There are, I am certain, others out there more deserving of the Laureate title, at least on an artistic and intellectual level. To the latter, I will acknowledge that, up until about a year ago, I thought Laureate was an upsell on the Ford pickup truck. And to the former, I would count my highest artistic achievement as having come up with 17 different words that rhyme with booger.



I may not be using “artistic” the same way others would, but you have to agree, that is an achievement.



If I were to state my case for the Laureate title – and make no mistake, I am stating my case – I would point to the volume and consistency of my poetic output. For going on 20 years now, I have been publishing my work in this very space where, I am told, tens of readers have read and, in some cases, even enjoyed my efforts. I can track my first effort back to the year 1996, that infamous year the treasonous Art Modell (may he rest in something not altogether approximating peace) took the Browns from Cleveland to Baltimore.



“For Modell thought not one blue bit, about the fans’ deep love.



He cared, instead, for money and the greasing of the glove.”



That first shot resulted in some glowing reports from the critics. OK, maybe not the critics so much, but the other Browns fans seemed happy with it. And in 1996, that was not a group given to happiness.



The response was positive enough to prompt another effort later that year. This time, in a column bemoaning the Hallmark-ization of holidays, I suggested a new line of greetings cards for other, less celebratory occasions. Among them, a card for the neighbor who picked up Hep 3 on his last trip to the third world.



“Sorry 'bout your hepatitis, but your convulsions sure excite us.”



As word of my poetic skills spread, I began to work outside the confines of my column space. In 1999, I was assigned a commission (assuming that commission doesn’t actually infer any sort of payment for services) by Lima’s mayor, asking for a toast to be read at that year’s Toast to the City. I settled on a tone of optimistic honesty and, in my opening lines, said:



“Here’s to a city with much on its plate.



A city both smiled on and spat at by fate.”



It goes without saying, the mayor took some editorial license with the final product.



If I can claim to be known for any particular verse, it would have to be my annual Christmas column. Every year, to the delight of readers everywhere (in my home), I draft a holiday poem. In most cases, it is a shameless opportunity for me to highlight the cute and precocious Mills daughters, as in the year they both lobbied mercilessly for bunnies for Christmas.



“Well by now any father of daughters can guess



what became of the Mills father’s hopeless address.



It didn’t tale long for resistance to soften



(a curse he is certain he’ll take to the coffin)

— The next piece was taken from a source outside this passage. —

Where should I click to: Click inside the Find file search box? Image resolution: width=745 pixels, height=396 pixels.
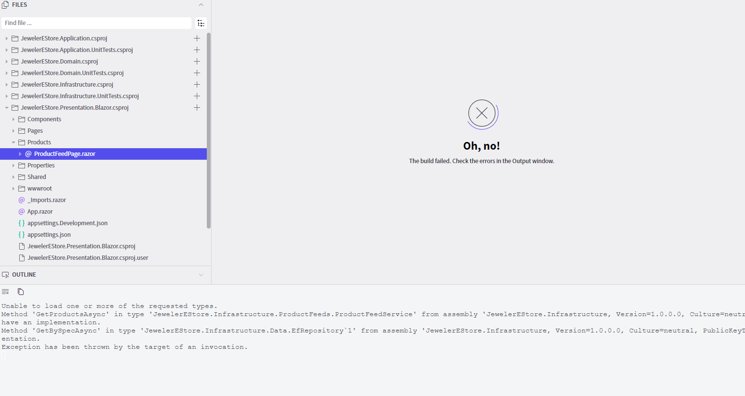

And the daughters, Child 1 and Child 2, got their way



and a fluffy new bunny for this Christmas day.”



I bring this all up not mealy to lobby for laureate status (which, I assume, comes with a beret and a pack of clove cigarettes) but also to draw attention to an opportunity for some amateur verse-smiths to get in the game. April, as it happens, is National Poetry Month. The Lima Public Library, holder of the region’s finest collection of poetry books, is hosting a contest for would-be poets.



The rules are simple: Write a poem about the library, and you will have the chance to win some great prizes. Anyone can enter the contest, and there is no length requirement for the poem. Just submit your entry to the library by 5 p.m April 20. A panel of judges from the library staff will award prizes like a trip to the movies, or free bowling.



I was going to go with an homage to Elizabeth Bronte:



“And I who searched for only God, found 13 copies of those stupid 'Twilight' books.”



Or, perhaps, a riff on my favorite poet, W.B. Yeats.



“I will arise and go now, and go to library.



And the fiction stacks attack, like literary carrion.



Nine books will I take from there, and a stack of DVD.



At least ‘til I am stopped by a stern librarian.”



You get the idea. Do that, only considerably better. Obviously, as a professional poet, it would be inappropriate for me to enter.



Then again, inappropriate is kind of my thing.